# TO DO:
Using the records below, transcribe word for word the stretch from the line that contains "Given: Click the [kW] unit label" through the line that contains "The image size is (750, 750).", both end lines included, and nothing else.

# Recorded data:
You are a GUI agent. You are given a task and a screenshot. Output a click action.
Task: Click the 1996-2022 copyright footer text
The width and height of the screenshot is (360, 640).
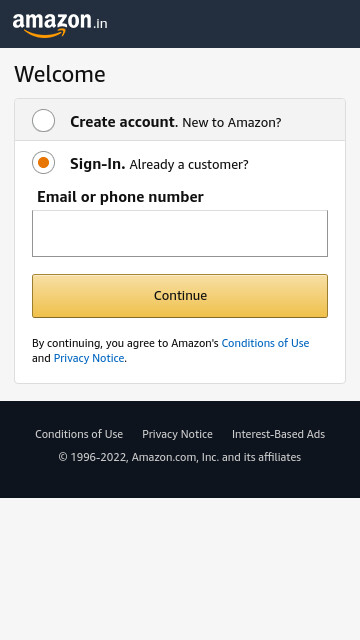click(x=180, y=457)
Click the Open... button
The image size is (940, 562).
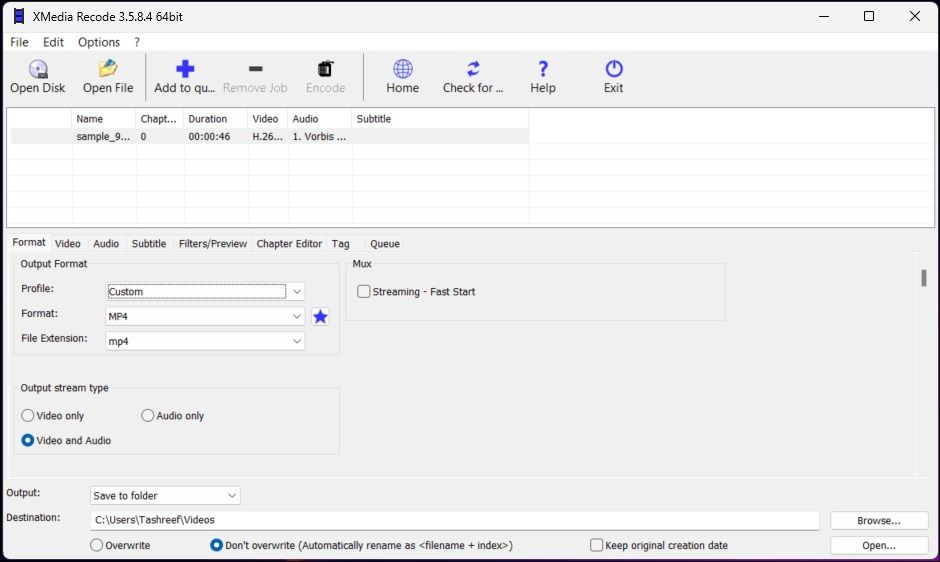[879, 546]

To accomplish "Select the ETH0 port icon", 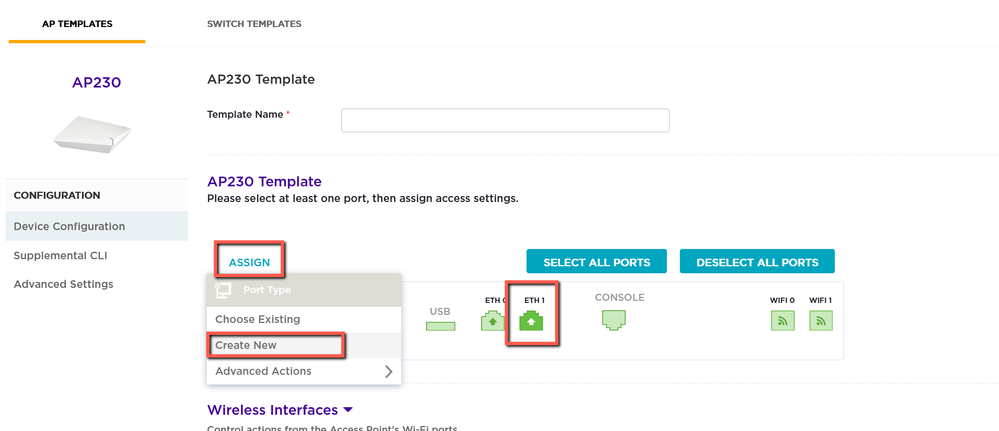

---

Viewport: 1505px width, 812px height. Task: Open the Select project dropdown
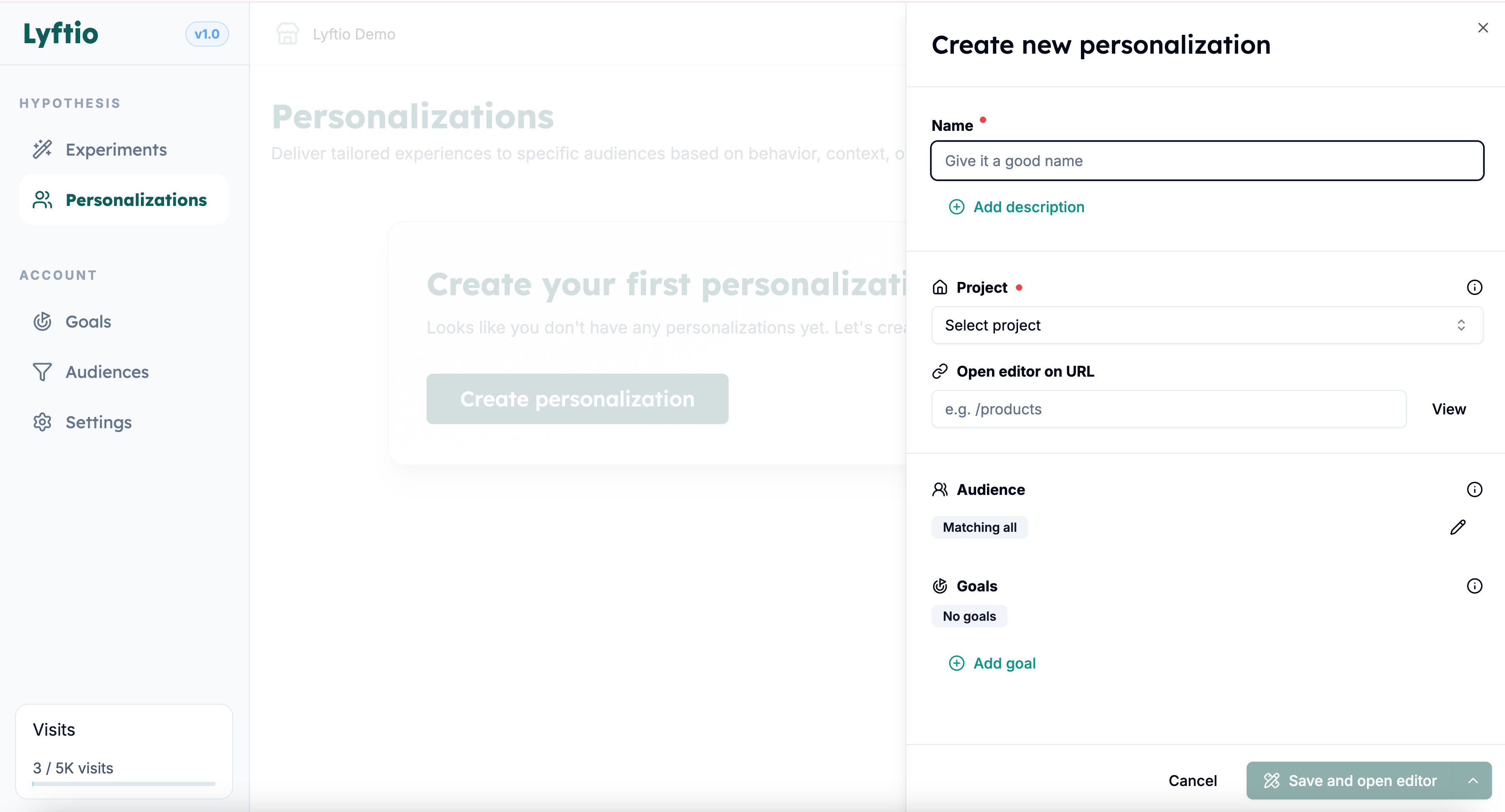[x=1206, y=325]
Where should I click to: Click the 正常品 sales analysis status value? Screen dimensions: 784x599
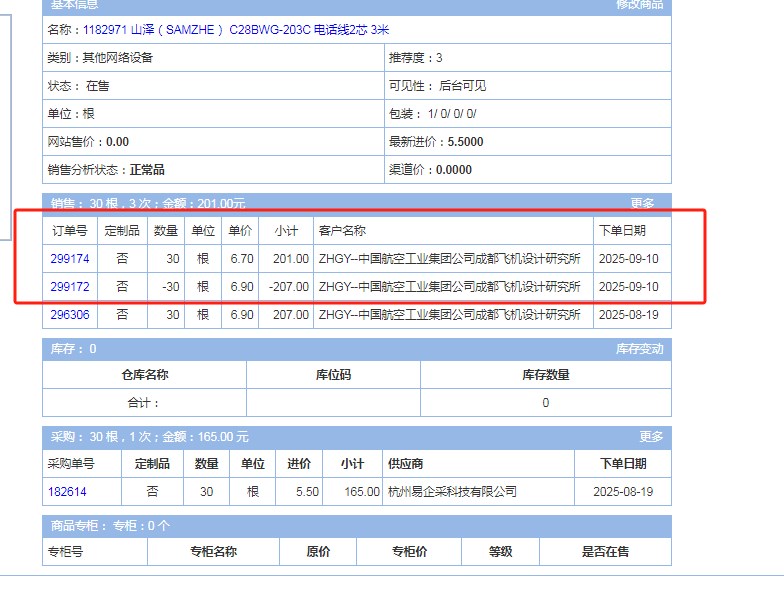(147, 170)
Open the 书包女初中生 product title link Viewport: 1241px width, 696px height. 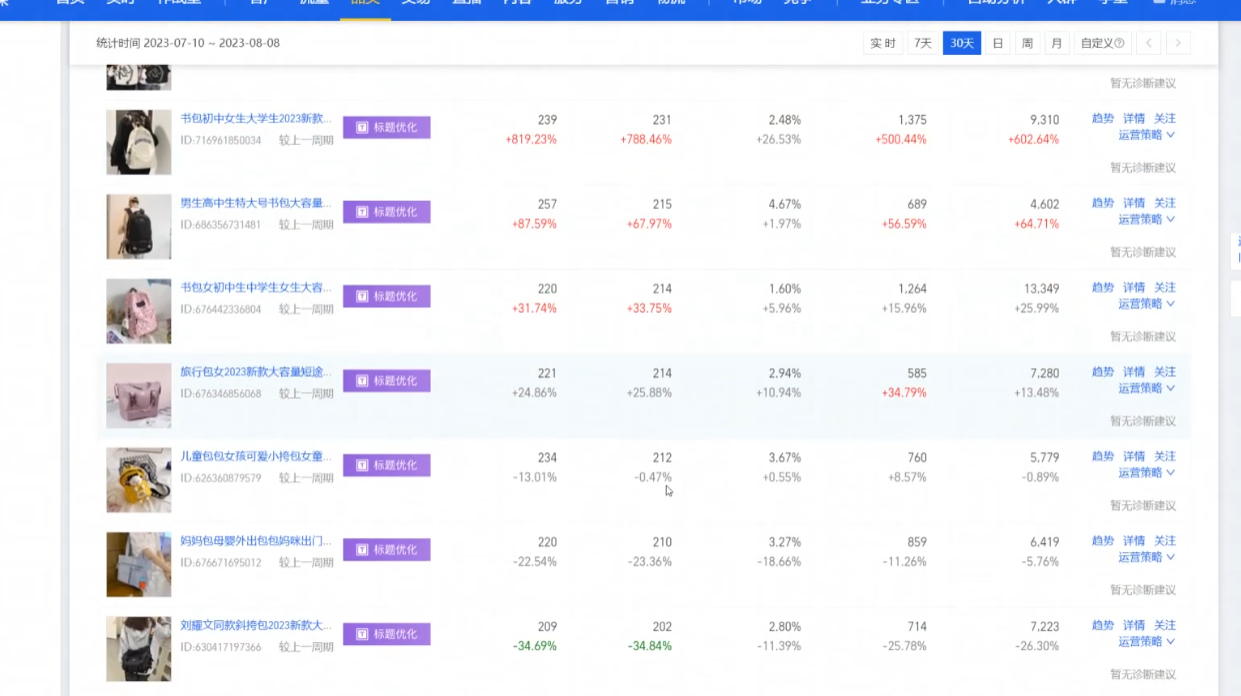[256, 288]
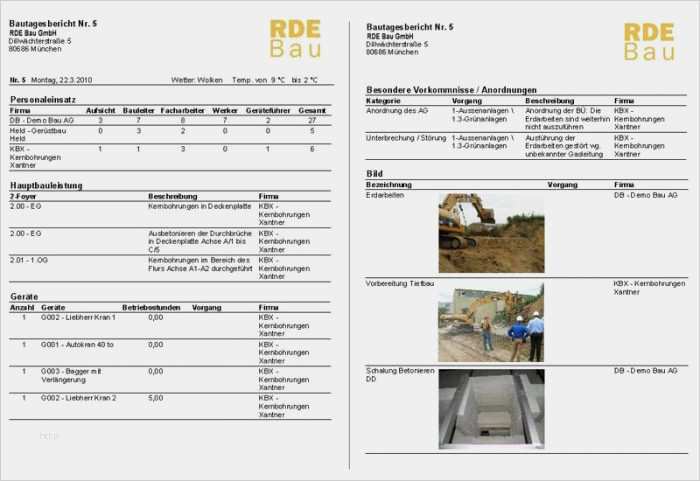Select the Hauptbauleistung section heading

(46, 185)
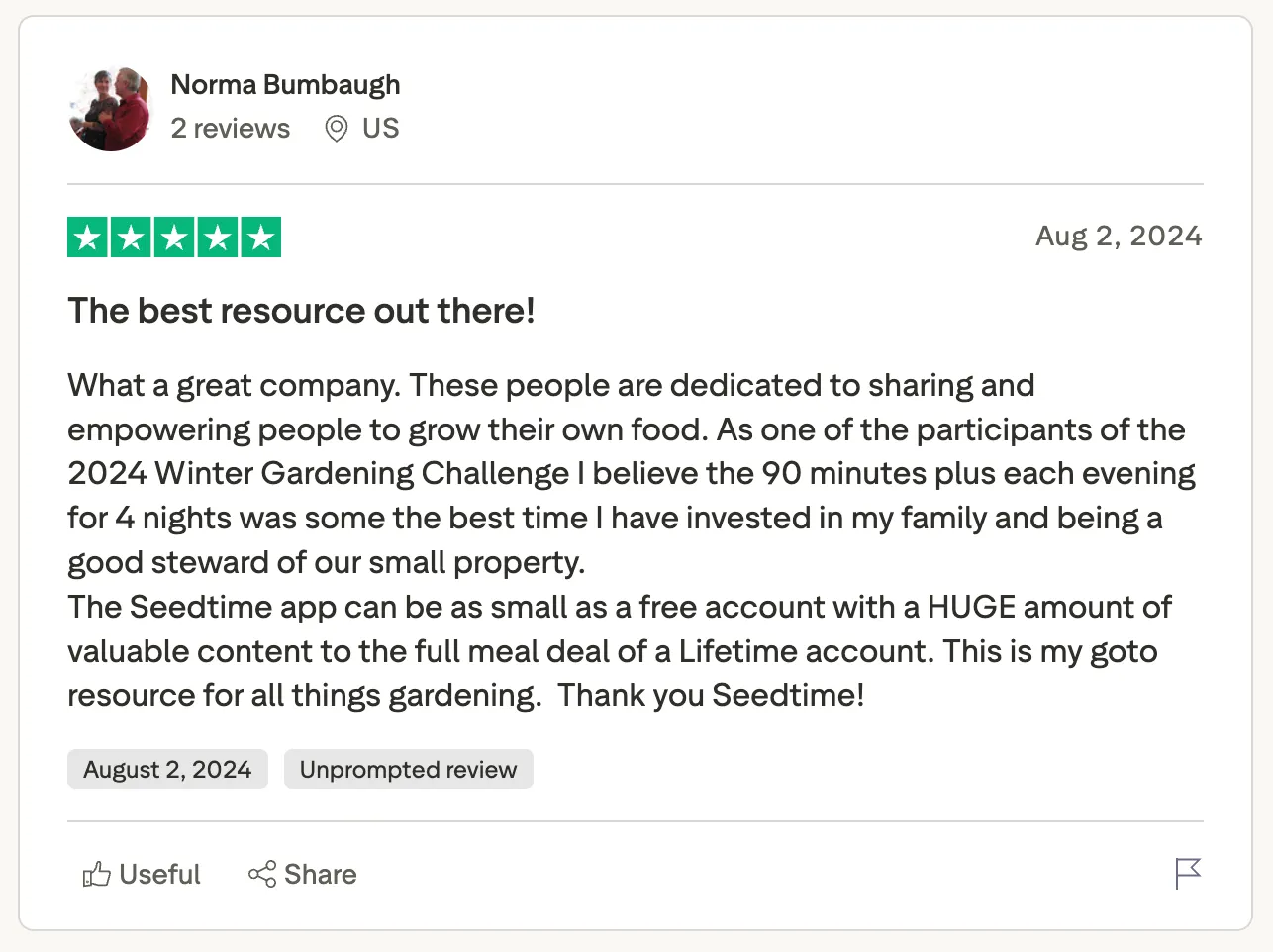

--

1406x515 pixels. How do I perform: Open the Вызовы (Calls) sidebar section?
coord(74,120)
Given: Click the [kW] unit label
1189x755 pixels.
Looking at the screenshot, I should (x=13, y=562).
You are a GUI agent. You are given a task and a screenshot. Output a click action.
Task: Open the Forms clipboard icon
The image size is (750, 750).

# SOLUTION:
Given: Click the [kW] unit label
1189x755 pixels.
Looking at the screenshot, I should (x=13, y=562).
You are a GUI agent. You are given a task and a screenshot. Output a click action.
Task: Open the Forms clipboard icon
The image size is (750, 750).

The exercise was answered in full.